Please reproduce every line of the items below, increasing each coordinate in the answers by 10 and leaving the rest unchanged. Omit the pictures.

* * * * *

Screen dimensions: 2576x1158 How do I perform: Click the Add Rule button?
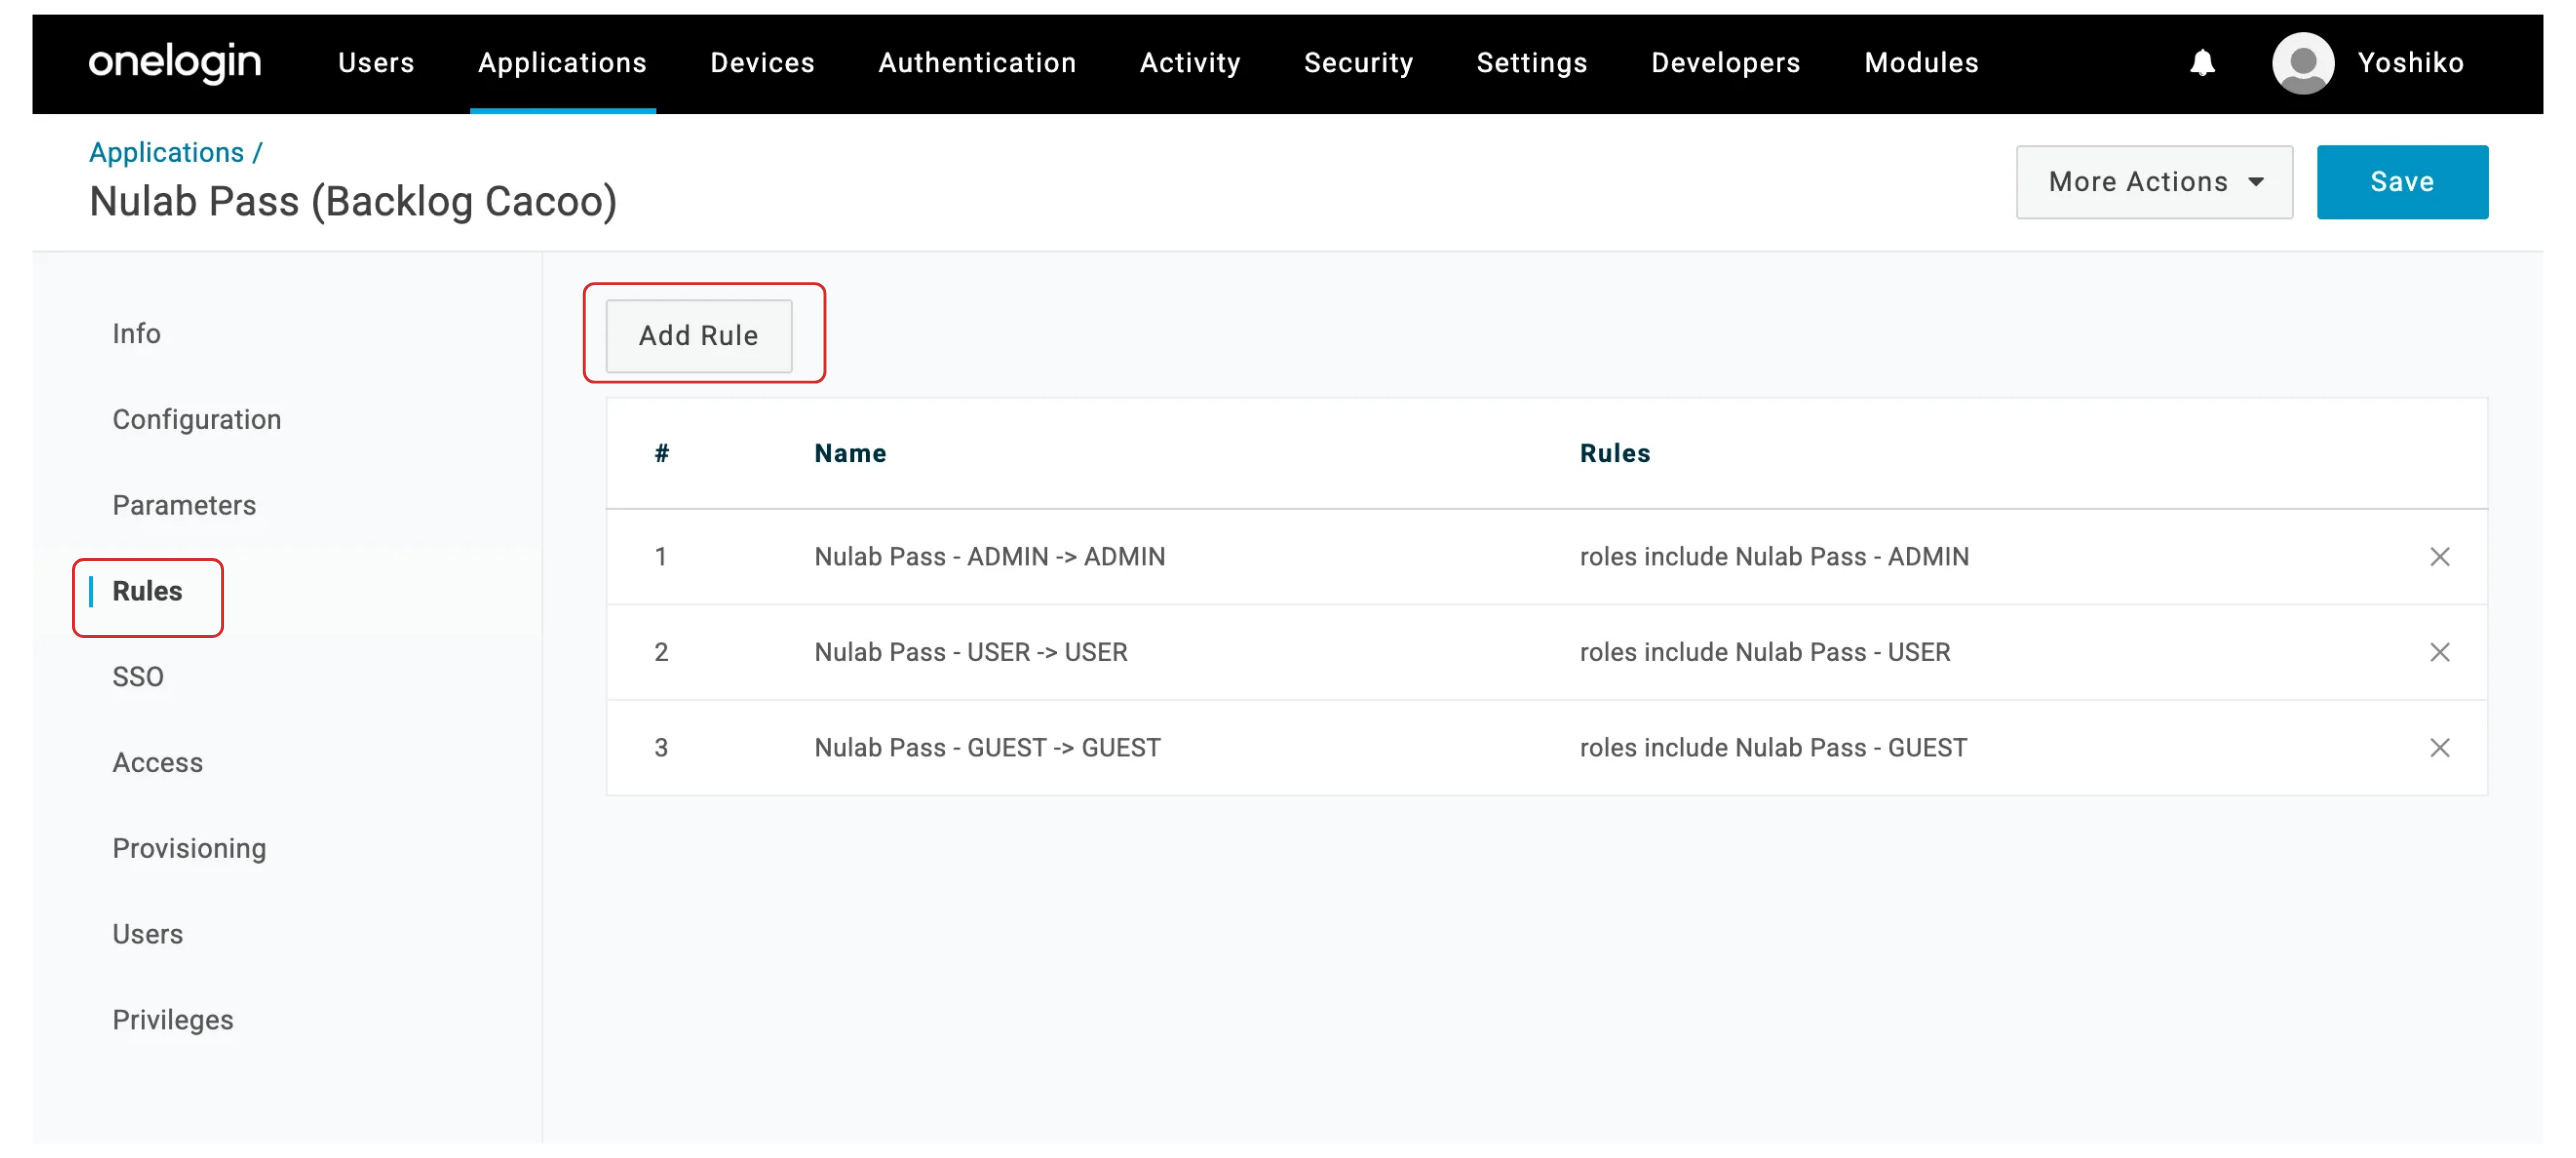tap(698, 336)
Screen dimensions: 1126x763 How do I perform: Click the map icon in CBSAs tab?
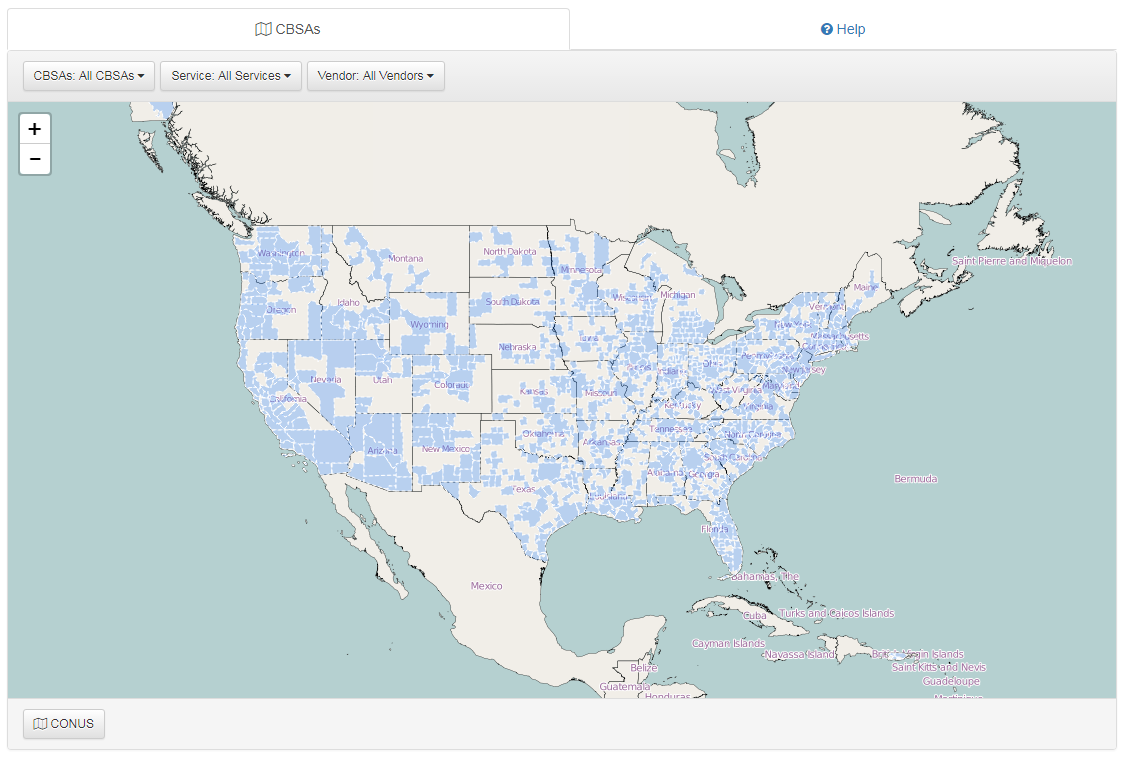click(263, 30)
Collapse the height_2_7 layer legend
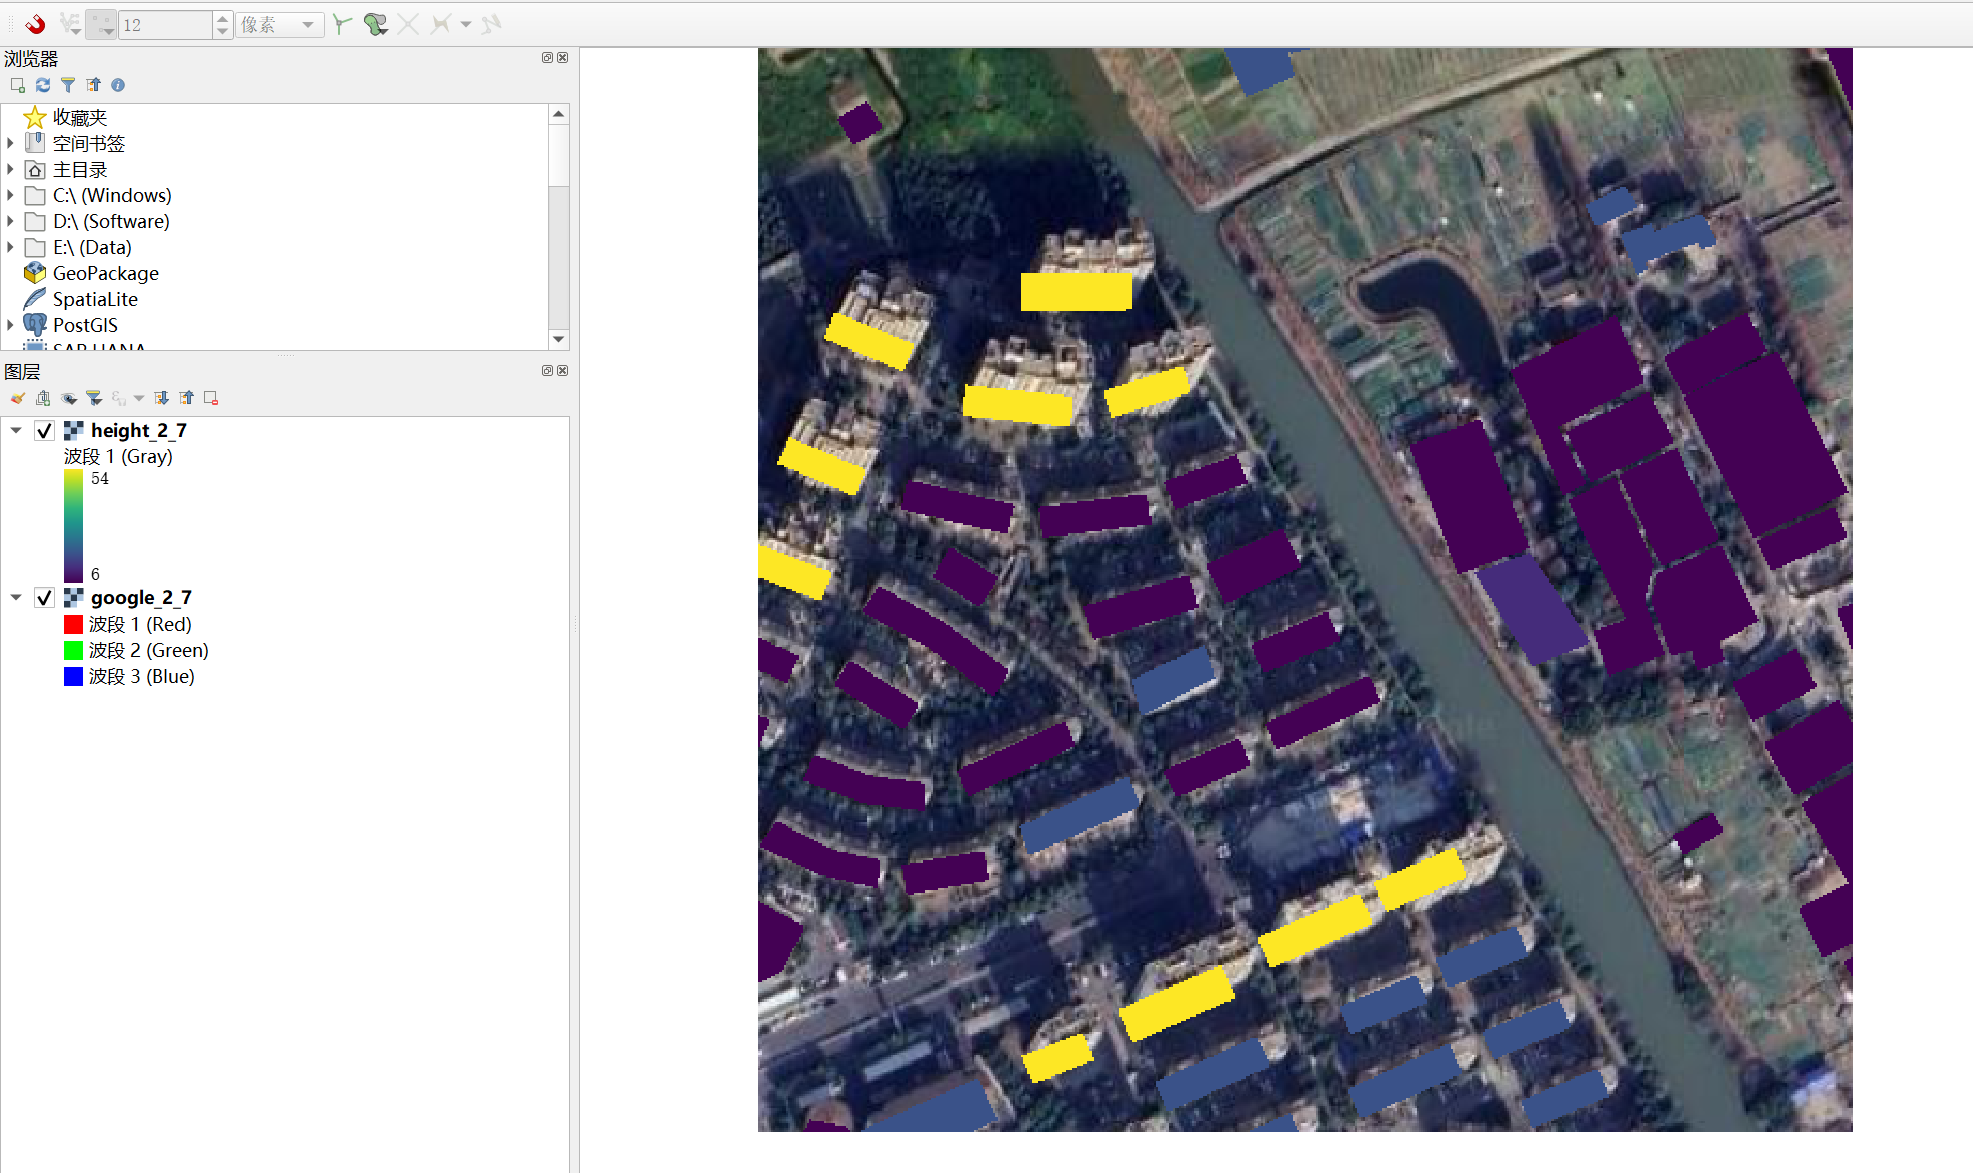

* * * * *

* _Written solution_
Screen dimensions: 2576x1158 How do I perform: Click the Add Rule button?
tap(708, 346)
Screen dimensions: 1126x763 How do I perform: Click the map icon in CBSAs tab?
click(273, 40)
Collapse the height_2_7 layer legend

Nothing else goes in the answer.